**Latihan A**
Ubah bagian listing dari baris yang memuat "Given: Select the" sampai akhir listing dengan mengganti "pencil icon" menjadi "edit icon", dan biarkan semua yang lain tetap sama.

======== Teks

Convergence, LLN & CLT
Kenapa Sample Besar Bisa Dipercaya
1 Kenapa Ini Penting?
Dua teorema di bab ini adalah bedrock of econometrics:
- LLN menjustifikasi mengapa sample averages adalah estimator yang baik untuk population means. Konsistensi OLS bergantung sepenuhnya pada LLN.
- CLT menjustifikasi mengapa kita bisa menggunakan normal distribution untuk inference, bahkan ketika data tidak normal. Ini adalah alasan t-tests dan F-tests bekerja dengan baik di large samples.
Hampir semua asymptotic econometrics bergantung pada kedua teorema ini. Ketika seseorang bilang “under mild regularity conditions, this estimator is asymptotically normal”, mereka sedang invoke CLT. Ketika seseorang bilang “consistent estimator”, mereka sedang invoke LLN.
Kalau kamu pernah bertanya-tanya: “Kenapa kita peduli dengan n besar? Model saya hanya punya 200 observasi.” Jawabannya: karena exact finite-sample theory seringkali tidak tersedia, kita rely on asymptotic approximations yang dijamin oleh LLN dan CLT.
2 1. Types of Convergence
Ada beberapa notions of convergence untuk random variables. Ini penting karena tiap jenis punya strength berbeda.
1. Convergence in Probability: \(X_n \xrightarrow{p} X\)
\[\lim_{n\to\infty} P(|X_n - X| > \varepsilon) = 0 \quad \text{untuk semua } \varepsilon > 0\]
Artinya: untuk \(n\) besar, \(X_n\) hampir pasti dekat dengan \(X\).

================

**Latihan B**
Ketik ulang bagian teks tentang LLN dan CLT dari "Convergence, LLN &" sampai "sepenuhnya pada LLN." tanpa perubahan apa pun.

======== Cuplikan Data

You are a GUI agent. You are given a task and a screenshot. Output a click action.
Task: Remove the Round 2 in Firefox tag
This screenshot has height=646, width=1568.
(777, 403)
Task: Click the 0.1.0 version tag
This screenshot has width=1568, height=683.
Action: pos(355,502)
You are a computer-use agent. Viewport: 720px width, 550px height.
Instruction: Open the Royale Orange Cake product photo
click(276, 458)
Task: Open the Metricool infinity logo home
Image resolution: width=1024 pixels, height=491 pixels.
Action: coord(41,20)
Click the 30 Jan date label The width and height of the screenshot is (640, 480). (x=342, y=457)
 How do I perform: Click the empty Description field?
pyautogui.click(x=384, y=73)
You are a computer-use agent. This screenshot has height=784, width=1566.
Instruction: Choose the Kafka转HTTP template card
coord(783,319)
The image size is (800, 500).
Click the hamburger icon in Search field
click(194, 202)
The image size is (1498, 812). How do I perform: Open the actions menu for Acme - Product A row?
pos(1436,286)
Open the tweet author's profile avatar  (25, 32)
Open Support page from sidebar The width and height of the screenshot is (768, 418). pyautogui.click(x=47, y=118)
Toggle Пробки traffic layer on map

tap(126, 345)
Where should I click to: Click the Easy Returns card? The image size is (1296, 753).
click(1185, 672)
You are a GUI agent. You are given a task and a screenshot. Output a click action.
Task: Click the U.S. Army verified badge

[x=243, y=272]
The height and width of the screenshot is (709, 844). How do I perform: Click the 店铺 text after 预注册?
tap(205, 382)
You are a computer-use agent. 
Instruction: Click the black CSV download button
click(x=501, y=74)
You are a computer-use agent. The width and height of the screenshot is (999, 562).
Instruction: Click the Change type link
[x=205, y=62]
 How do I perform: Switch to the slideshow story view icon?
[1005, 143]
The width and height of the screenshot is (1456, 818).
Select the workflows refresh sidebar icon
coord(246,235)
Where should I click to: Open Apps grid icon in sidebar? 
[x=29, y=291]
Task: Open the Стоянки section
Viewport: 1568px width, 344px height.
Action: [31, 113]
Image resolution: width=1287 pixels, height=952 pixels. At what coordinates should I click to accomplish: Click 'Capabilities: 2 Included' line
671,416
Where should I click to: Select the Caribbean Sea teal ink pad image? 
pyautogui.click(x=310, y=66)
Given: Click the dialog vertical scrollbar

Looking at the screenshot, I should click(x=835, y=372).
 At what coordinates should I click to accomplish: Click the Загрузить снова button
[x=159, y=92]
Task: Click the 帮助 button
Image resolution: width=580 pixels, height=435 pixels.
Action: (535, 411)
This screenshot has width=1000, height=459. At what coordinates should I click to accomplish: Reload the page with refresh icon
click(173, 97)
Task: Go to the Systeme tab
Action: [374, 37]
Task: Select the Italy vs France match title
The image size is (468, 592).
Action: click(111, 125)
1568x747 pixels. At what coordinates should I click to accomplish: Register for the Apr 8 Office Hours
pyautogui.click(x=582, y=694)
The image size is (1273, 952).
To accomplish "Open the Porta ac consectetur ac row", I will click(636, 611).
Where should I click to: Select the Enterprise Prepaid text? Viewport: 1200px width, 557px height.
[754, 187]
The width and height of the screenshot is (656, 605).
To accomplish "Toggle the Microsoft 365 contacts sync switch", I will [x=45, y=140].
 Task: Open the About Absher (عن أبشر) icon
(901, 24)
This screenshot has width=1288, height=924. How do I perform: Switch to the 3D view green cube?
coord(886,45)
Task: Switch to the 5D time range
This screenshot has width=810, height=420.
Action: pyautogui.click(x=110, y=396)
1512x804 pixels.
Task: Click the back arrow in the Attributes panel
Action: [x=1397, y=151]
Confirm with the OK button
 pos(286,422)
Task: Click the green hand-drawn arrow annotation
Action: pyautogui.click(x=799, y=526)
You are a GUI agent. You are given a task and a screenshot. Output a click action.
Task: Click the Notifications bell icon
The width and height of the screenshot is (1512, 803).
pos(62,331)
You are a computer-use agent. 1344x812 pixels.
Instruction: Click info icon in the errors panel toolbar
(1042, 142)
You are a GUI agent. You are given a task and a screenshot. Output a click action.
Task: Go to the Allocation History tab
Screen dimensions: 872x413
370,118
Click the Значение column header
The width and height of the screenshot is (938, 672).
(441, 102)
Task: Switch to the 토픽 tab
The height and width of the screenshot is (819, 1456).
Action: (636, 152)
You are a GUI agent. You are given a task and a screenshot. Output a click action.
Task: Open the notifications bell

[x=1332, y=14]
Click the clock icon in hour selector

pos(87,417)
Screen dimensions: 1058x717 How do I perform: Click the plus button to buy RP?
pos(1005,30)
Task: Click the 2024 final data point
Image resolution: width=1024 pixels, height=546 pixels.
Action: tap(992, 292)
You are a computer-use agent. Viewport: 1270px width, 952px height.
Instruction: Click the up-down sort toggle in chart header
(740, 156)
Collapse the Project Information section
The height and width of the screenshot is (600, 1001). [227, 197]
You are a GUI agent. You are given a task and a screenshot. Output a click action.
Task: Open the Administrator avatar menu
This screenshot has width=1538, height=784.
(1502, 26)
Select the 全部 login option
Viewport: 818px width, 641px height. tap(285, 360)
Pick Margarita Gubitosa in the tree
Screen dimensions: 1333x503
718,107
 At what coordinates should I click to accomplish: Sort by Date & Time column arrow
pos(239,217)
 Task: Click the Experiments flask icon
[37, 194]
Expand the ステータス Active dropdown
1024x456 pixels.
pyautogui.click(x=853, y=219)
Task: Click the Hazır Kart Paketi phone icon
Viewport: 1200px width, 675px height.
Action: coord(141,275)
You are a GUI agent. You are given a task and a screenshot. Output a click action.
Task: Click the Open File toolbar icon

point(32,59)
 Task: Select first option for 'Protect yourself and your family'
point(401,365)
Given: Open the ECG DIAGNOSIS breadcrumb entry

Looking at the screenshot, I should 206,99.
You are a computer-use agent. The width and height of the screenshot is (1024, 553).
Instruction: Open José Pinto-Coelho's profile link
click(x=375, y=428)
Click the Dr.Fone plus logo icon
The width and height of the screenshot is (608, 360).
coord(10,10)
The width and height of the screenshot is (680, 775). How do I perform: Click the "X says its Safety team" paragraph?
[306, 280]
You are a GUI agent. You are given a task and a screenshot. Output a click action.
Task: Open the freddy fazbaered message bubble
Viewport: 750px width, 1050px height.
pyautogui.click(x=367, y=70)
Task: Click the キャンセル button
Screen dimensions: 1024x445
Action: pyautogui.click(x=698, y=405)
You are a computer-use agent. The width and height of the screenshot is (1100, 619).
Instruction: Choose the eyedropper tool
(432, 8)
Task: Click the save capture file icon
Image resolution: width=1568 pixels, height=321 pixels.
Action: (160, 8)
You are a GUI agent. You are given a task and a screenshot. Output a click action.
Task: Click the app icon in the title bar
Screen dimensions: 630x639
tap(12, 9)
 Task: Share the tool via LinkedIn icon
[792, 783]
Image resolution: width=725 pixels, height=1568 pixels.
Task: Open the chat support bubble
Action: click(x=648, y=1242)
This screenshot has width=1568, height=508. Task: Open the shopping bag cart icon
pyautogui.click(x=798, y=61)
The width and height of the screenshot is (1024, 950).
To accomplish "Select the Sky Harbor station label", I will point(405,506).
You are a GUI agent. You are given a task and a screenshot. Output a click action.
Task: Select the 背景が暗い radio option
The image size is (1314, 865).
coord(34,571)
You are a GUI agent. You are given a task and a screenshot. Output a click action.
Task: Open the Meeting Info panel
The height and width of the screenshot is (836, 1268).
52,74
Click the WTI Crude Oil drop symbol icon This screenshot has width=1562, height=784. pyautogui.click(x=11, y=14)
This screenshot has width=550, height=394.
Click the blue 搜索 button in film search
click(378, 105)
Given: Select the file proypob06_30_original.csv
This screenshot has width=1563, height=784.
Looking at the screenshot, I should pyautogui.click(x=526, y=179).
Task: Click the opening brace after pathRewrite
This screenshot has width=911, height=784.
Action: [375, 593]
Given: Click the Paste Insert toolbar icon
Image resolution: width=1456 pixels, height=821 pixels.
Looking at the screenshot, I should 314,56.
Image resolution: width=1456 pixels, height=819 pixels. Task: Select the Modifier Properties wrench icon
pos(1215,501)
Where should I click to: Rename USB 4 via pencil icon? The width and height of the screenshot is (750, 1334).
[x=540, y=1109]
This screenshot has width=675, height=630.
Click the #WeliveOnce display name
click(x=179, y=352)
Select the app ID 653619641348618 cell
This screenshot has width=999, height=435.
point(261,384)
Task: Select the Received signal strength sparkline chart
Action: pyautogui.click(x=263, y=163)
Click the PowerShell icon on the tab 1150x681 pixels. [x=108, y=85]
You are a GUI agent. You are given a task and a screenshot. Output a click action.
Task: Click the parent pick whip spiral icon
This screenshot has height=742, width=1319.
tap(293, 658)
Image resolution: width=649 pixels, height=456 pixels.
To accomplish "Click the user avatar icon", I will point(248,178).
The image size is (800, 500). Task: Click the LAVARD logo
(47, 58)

================

**Penyelesaian Soal A**
Given: Select the file proypob06_30_original.csv
This screenshot has width=1563, height=784.
Looking at the screenshot, I should pyautogui.click(x=526, y=179).
Task: Click the opening brace after pathRewrite
This screenshot has width=911, height=784.
Action: [375, 593]
Given: Click the Paste Insert toolbar icon
Image resolution: width=1456 pixels, height=821 pixels.
Looking at the screenshot, I should 314,56.
Image resolution: width=1456 pixels, height=819 pixels. Task: Select the Modifier Properties wrench icon
pos(1215,501)
Where should I click to: Rename USB 4 via edit icon? The width and height of the screenshot is (750, 1334).
[x=540, y=1109]
This screenshot has width=675, height=630.
Click the #WeliveOnce display name
click(x=179, y=352)
Select the app ID 653619641348618 cell
This screenshot has width=999, height=435.
point(261,384)
Task: Select the Received signal strength sparkline chart
Action: pyautogui.click(x=263, y=163)
Click the PowerShell icon on the tab 1150x681 pixels. [x=108, y=85]
You are a GUI agent. You are given a task and a screenshot. Output a click action.
Task: Click the parent pick whip spiral icon
This screenshot has height=742, width=1319.
tap(293, 658)
Image resolution: width=649 pixels, height=456 pixels.
To accomplish "Click the user avatar icon", I will point(248,178).
The image size is (800, 500). Task: Click the LAVARD logo
(47, 58)

**Penyelesaian Soal B**
Convergence, LLN & CLT
Kenapa Sample Besar Bisa Dipercaya
1 Kenapa Ini Penting?
Dua teorema di bab ini adalah bedrock of econometrics:
- LLN menjustifikasi mengapa sample averages adalah estimator yang baik untuk population means. Konsistensi OLS bergantung sepenuhnya pada LLN.